- Provided records
:::
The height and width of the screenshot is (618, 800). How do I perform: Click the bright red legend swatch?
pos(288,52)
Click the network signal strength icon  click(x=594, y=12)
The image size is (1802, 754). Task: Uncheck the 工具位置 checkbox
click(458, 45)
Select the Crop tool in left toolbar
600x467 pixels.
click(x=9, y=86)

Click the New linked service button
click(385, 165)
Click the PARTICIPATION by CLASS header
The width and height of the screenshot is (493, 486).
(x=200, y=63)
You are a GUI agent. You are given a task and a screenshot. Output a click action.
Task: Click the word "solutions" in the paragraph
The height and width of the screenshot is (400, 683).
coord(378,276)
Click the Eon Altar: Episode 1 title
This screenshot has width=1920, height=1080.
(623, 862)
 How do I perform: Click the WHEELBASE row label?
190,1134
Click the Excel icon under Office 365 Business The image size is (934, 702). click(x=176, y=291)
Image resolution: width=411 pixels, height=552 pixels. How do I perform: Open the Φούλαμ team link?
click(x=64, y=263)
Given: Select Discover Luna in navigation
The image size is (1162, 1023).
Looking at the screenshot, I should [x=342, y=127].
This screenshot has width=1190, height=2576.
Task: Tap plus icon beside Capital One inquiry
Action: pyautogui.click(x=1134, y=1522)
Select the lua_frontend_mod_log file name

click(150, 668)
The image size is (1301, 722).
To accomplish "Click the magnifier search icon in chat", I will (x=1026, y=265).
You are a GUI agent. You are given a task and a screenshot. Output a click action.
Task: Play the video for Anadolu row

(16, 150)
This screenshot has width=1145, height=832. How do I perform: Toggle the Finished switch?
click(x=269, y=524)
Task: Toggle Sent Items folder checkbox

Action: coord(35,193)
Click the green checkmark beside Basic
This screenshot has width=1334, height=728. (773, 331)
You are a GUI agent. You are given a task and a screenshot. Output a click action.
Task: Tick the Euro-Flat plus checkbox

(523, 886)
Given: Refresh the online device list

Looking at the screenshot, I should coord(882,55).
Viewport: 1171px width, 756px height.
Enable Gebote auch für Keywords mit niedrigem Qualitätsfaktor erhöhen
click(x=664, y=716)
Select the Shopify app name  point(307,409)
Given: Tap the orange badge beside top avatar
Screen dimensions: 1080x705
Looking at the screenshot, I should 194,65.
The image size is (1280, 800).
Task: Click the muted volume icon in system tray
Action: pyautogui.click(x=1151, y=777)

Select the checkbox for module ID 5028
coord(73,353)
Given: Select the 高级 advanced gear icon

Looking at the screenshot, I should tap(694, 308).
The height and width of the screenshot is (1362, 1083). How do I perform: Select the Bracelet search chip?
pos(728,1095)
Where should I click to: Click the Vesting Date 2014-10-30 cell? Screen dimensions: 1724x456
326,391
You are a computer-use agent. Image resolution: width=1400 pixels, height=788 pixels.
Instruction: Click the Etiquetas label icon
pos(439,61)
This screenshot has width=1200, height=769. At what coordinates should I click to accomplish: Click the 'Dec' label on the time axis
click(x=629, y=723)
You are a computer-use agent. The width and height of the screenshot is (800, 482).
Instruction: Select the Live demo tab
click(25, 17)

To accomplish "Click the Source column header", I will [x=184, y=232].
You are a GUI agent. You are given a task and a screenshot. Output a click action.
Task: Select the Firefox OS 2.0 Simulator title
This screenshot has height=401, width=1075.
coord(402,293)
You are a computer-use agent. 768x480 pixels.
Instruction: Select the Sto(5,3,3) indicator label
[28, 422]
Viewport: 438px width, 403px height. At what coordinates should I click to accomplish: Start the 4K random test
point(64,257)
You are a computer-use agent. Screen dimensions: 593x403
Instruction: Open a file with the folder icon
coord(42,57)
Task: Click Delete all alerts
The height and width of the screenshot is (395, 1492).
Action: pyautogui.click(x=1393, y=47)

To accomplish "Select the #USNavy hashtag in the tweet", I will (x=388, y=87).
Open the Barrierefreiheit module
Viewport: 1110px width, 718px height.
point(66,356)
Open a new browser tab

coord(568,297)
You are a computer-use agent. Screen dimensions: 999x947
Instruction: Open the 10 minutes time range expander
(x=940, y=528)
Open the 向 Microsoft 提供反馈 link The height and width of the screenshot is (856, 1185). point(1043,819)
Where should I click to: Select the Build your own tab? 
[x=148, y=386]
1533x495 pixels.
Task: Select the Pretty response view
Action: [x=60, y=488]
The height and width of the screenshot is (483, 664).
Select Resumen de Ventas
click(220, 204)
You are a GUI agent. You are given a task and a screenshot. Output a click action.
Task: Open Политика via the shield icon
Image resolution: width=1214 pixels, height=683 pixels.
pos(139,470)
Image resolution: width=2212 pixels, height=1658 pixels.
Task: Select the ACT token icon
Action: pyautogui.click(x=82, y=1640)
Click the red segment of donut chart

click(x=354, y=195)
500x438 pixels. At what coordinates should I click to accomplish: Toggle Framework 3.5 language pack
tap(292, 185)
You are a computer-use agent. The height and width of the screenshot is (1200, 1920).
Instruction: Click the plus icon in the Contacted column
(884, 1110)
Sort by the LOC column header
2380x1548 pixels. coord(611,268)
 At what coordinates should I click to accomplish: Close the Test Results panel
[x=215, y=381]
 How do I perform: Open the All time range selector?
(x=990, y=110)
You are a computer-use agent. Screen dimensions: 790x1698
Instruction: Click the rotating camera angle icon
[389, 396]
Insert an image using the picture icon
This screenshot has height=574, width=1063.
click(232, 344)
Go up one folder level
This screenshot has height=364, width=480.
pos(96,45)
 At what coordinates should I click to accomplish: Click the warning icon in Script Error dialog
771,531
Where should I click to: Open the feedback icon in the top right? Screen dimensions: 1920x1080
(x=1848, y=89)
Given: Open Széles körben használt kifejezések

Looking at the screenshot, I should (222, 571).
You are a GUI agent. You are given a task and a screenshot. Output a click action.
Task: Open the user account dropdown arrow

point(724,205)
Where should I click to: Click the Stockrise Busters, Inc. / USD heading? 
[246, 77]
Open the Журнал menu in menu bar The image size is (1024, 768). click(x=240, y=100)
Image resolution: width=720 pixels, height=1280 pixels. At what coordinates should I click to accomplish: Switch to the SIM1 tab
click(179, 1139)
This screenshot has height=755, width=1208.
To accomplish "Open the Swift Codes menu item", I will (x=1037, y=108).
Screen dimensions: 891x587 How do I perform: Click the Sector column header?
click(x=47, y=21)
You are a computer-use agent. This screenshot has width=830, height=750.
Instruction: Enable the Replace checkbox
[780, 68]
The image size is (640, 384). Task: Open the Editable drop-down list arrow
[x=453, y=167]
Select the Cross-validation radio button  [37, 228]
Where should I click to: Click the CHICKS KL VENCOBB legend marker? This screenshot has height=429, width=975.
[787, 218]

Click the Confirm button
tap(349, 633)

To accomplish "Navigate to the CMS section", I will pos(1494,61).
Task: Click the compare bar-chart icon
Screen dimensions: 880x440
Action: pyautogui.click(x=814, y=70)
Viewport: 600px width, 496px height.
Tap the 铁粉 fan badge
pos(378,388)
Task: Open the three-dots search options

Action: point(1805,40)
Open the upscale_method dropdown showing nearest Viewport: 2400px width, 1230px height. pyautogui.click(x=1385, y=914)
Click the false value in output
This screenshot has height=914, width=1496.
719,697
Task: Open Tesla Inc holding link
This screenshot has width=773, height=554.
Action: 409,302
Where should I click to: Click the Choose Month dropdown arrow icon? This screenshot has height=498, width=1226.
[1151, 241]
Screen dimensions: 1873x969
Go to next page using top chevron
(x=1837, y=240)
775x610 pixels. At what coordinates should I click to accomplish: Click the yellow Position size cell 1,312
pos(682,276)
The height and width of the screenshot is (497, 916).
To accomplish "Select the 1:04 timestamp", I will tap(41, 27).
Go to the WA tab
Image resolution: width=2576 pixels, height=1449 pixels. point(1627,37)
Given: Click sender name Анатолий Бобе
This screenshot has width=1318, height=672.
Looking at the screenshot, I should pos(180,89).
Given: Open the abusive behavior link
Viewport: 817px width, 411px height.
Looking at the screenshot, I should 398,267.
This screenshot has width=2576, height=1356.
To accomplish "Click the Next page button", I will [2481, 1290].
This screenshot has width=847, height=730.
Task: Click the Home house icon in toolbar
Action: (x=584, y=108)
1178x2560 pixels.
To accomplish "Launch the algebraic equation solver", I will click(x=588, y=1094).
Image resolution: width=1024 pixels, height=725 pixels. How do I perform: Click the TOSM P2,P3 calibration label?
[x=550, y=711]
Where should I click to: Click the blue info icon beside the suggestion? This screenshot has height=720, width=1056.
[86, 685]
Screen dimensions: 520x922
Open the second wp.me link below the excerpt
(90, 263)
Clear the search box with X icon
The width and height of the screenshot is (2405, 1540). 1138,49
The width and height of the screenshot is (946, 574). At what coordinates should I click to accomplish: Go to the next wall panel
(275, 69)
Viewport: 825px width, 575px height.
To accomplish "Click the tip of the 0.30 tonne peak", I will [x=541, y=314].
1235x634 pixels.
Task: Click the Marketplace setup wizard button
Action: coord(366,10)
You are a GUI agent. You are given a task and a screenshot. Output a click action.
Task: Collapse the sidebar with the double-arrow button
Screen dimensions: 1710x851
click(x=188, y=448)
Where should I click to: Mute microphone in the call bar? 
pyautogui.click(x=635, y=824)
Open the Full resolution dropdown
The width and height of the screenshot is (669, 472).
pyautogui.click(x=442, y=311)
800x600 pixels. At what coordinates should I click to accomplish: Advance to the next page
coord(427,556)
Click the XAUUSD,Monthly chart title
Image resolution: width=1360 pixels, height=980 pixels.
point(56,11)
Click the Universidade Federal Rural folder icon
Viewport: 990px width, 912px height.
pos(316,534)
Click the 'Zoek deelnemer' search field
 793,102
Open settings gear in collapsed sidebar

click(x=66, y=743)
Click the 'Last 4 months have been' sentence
:::
- What you are asked to do
Rewrite the lines from the very first one up to and including the line with "Click the Excel", putting "screen capture" in place of "screenshot" and keeping everything else the same.

- Full response
The height and width of the screen capture is (618, 800). How do I perform: Click the bright red legend swatch?
pos(288,52)
Click the network signal strength icon  click(x=594, y=12)
The image size is (1802, 754). Task: Uncheck the 工具位置 checkbox
click(458, 45)
Select the Crop tool in left toolbar
600x467 pixels.
click(x=9, y=86)

Click the New linked service button
click(385, 165)
Click the PARTICIPATION by CLASS header
The width and height of the screen capture is (493, 486).
(x=200, y=63)
You are a GUI agent. You are given a task and a screen capture. Output a click action.
Task: Click the word "solutions" in the paragraph
The height and width of the screen capture is (400, 683).
coord(378,276)
Click the Eon Altar: Episode 1 title
This screen capture has width=1920, height=1080.
(623, 862)
 How do I perform: Click the WHEELBASE row label?
190,1134
Click the Excel icon under Office 365 Business The image size is (934, 702). click(x=176, y=291)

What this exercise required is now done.